__PROBLEM REQUIREMENTS__. In the listing below, print exactly the lines between the line holding "Open the Security tab" and the line holding "Viewport: 633px width, 494px height.", inclusive, and no more.

__THE INPUT__.
--------------------------------------------------

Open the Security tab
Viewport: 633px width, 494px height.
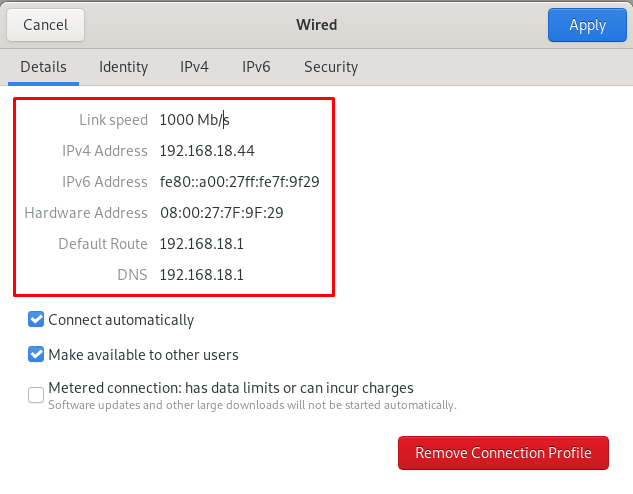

--------------------------------------------------

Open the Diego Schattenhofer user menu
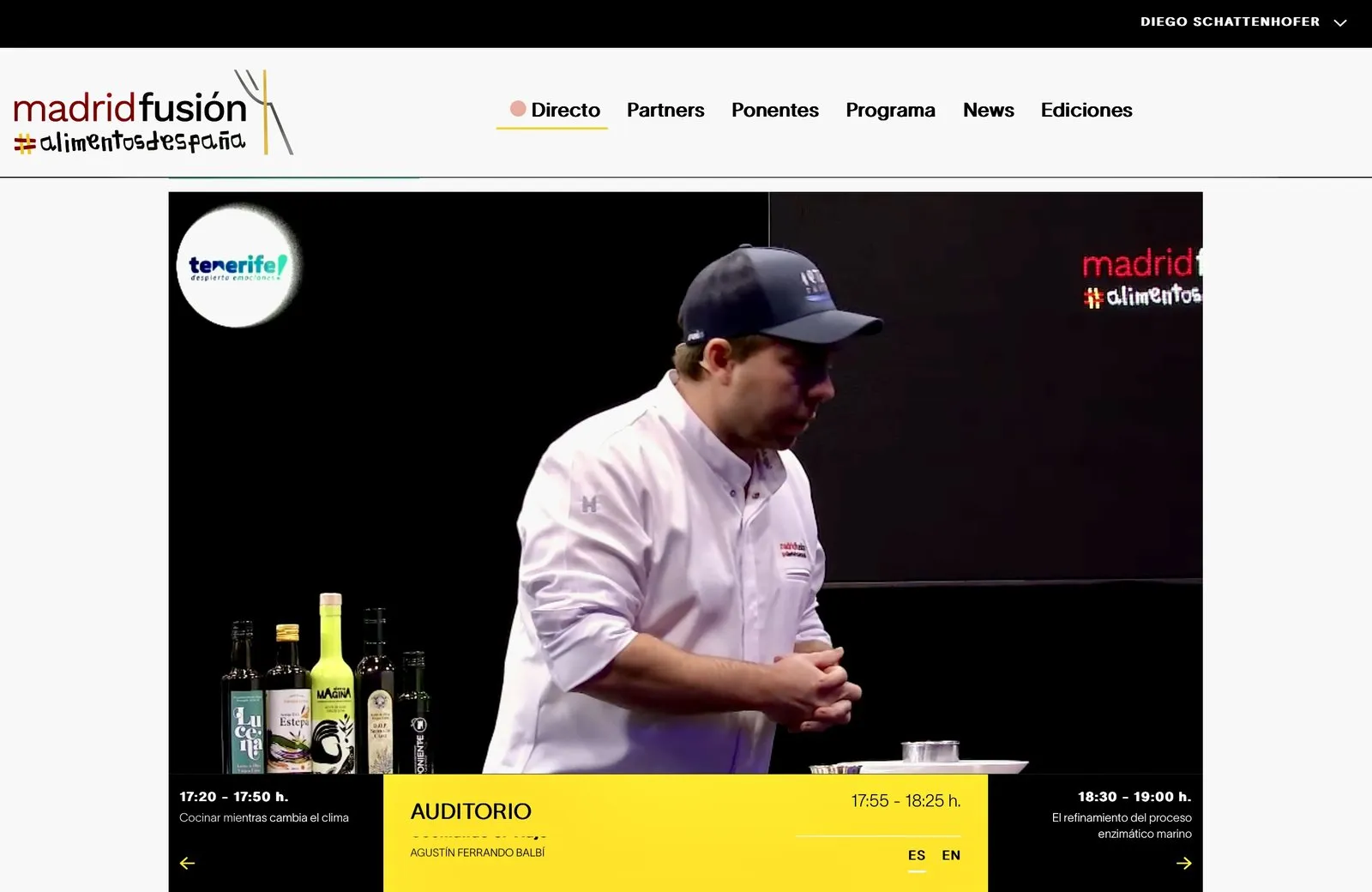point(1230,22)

--------------------------------------------------

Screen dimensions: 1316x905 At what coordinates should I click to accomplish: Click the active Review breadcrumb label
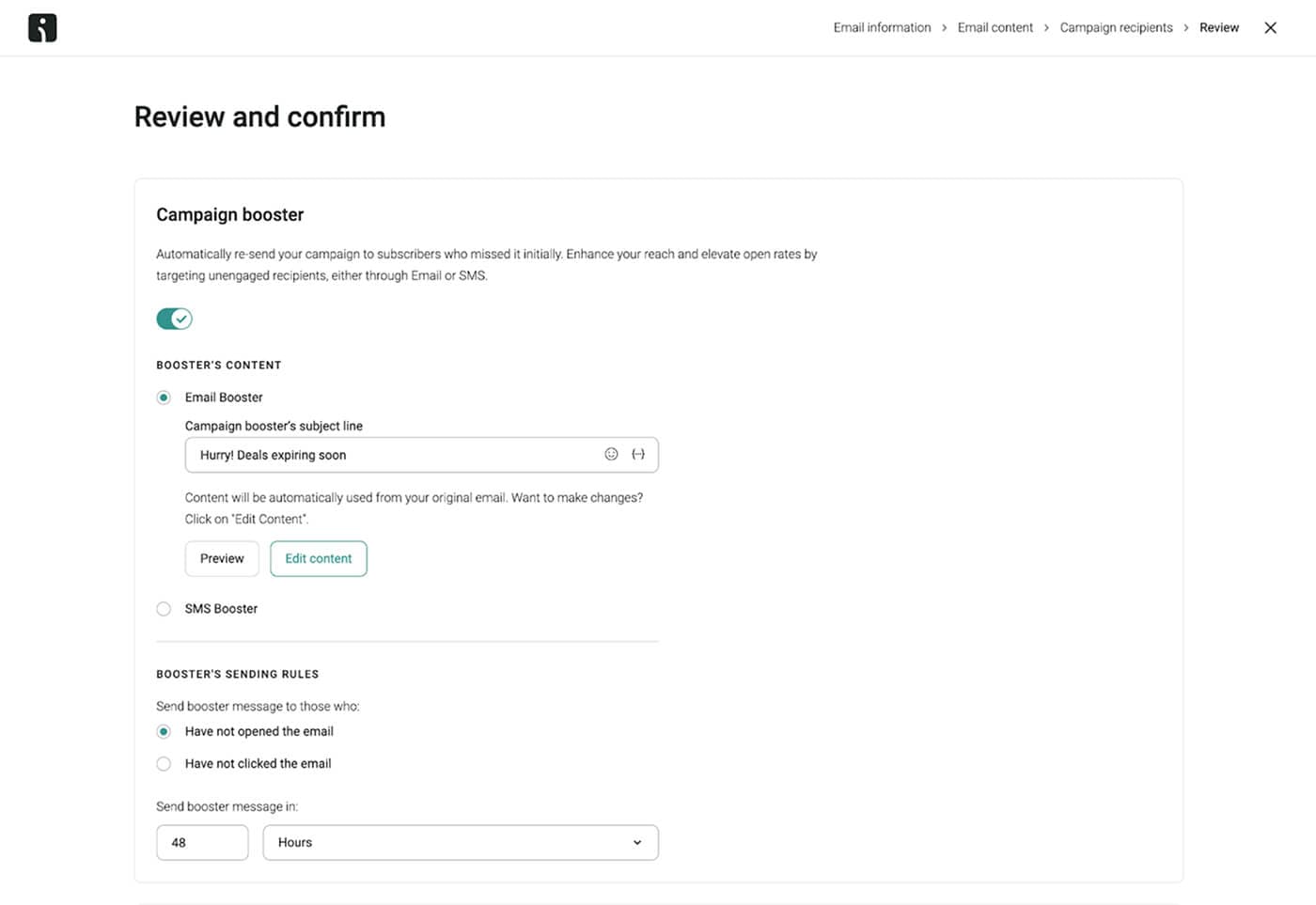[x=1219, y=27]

--------------------------------------------------

__EXPECTED OUTPUT__.
Open the Security tab
Viewport: 633px width, 494px height.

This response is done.